Finding Electric Field in Spherical Hole

[du_uk]

Homework Statement

A spherical hole is located inside a uniformly charged sphere of charge density p. The centre of the hole is at a distance a from the centre of the sphere, and the radii of the sphere and the hole are given by R and R' respectively. Determine the electric field strength E inside the hole.

Homework Equations

The Attempt at a Solution

I think I need to use Gauss's law the find the electric field around this red surface:
http://img20.imageshack.us/img20/6870/electroqy.jpg
and since there is symmetry, integrate around 0 to 2(pi) wrt the extra (third dimensional) coordinate.
Then minus the electric field for a sphere outside the charge.

Am I going about this the right way?

Thanks

 

[gabbagabbahey]

Hi du_uk, welcome to PF!

I think I need to use Gauss's law the find the electric field around this red surface:
http://img20.imageshack.us/img20/6870/electroqy.jpg
and since there is symmetry, integrate around 0 to 2(pi) wrt the extra (third dimensional) coordinate.
Then minus the electric field for a sphere outside the charge.

Am I going about this the right way?

I'm not sure exactly what you mean here, but no, you are not going in the right direction.
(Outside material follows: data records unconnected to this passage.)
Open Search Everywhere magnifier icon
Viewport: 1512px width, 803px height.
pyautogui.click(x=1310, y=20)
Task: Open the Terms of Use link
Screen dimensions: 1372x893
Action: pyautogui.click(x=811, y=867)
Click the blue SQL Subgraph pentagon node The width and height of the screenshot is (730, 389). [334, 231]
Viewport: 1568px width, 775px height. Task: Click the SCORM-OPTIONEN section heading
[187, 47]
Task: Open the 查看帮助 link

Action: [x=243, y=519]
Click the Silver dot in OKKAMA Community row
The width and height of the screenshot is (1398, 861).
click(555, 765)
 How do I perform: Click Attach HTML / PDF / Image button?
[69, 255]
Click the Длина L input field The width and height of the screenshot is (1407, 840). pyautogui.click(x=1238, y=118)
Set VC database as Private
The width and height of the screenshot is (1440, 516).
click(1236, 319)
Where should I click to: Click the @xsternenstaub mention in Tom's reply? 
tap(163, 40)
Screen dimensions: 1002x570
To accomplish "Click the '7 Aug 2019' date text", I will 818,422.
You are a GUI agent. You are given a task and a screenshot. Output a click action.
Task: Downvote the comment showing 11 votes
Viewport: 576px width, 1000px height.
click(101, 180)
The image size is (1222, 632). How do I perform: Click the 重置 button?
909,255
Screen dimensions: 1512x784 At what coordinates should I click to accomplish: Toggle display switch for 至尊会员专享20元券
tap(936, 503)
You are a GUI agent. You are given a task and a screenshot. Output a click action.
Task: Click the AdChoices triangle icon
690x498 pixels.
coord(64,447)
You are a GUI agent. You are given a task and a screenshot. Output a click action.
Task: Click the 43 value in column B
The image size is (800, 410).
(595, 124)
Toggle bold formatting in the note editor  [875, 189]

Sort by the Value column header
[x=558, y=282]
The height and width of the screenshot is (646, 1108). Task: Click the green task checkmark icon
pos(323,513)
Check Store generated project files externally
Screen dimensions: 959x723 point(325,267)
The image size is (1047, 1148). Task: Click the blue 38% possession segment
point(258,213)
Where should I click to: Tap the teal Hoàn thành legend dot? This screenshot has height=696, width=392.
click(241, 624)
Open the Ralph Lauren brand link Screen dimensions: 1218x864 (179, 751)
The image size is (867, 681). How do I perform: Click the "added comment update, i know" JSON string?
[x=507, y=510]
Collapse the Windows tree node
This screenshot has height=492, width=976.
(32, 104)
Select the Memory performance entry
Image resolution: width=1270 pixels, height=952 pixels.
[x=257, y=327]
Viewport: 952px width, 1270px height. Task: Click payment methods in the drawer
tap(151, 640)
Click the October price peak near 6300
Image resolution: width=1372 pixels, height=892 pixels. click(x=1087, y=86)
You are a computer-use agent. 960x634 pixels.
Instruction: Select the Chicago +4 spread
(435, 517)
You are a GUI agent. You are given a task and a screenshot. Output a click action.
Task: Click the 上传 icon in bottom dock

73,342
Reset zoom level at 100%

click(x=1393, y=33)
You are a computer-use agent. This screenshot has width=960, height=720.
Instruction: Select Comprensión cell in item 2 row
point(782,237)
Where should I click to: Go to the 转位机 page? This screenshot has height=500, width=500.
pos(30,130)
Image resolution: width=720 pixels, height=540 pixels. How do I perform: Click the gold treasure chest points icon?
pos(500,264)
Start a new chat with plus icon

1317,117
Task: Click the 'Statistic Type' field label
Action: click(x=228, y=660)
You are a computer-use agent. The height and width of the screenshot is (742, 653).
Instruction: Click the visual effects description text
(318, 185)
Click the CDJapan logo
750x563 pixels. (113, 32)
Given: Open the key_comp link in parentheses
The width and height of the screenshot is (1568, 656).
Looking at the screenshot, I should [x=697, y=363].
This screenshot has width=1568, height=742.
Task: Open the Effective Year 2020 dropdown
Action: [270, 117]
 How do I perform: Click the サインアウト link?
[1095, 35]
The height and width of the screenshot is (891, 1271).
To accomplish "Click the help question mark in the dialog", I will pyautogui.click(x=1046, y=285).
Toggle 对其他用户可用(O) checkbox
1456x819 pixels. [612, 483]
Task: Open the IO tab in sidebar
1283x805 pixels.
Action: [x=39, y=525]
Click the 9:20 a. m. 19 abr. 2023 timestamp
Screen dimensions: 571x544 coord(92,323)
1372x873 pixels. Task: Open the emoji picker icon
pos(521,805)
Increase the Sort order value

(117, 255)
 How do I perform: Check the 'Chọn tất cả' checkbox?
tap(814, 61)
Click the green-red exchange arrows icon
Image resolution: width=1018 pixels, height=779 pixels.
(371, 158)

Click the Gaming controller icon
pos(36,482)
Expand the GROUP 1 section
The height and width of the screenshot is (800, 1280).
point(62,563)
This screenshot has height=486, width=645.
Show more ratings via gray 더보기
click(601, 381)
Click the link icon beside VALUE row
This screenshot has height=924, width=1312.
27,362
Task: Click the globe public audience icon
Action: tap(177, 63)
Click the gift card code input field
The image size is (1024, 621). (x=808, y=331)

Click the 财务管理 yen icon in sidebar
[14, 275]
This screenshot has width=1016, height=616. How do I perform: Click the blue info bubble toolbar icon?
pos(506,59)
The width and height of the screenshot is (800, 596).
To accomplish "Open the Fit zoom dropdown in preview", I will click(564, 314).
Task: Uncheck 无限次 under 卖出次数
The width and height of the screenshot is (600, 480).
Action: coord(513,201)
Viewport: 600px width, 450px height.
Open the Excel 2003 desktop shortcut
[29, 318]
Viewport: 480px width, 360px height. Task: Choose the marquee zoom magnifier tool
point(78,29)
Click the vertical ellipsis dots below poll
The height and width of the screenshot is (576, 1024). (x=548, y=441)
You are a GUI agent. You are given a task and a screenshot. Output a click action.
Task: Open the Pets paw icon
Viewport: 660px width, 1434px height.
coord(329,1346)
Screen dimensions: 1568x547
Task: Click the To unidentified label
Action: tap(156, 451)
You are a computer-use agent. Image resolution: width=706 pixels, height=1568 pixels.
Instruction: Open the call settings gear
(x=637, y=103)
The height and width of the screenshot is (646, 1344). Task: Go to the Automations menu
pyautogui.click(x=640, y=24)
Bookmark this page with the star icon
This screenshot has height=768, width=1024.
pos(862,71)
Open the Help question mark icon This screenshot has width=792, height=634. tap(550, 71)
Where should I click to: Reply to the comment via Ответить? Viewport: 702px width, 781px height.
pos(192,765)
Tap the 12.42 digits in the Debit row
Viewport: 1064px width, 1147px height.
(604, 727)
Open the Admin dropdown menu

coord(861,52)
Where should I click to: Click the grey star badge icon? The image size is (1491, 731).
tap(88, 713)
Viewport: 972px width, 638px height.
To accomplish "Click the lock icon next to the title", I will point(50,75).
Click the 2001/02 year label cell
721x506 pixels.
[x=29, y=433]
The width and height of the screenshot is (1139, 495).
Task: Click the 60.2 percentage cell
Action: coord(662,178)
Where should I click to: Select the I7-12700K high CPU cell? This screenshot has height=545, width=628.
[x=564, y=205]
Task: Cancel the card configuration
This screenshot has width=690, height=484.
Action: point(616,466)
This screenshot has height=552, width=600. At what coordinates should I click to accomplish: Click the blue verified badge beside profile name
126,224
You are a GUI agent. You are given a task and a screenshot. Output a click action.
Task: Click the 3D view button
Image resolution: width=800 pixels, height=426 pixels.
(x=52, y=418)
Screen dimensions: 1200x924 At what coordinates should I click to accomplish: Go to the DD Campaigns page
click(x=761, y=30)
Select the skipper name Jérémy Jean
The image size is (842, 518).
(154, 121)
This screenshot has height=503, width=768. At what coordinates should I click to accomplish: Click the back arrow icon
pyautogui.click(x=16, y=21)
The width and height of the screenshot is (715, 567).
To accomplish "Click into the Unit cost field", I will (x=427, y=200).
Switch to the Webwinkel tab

What exactly is the symmetry you are referring to here?

Instead, take advantage of the superposition principle...what happens if you place an object of charge density $-\rho$ inside a larger object of charge density $+\rho$?

 

[Phrak]

More to the point, place a spherical charge density $-\rho$ inside a larger spherical charge density $+\rho$. What are the forces inside the smaller sphere?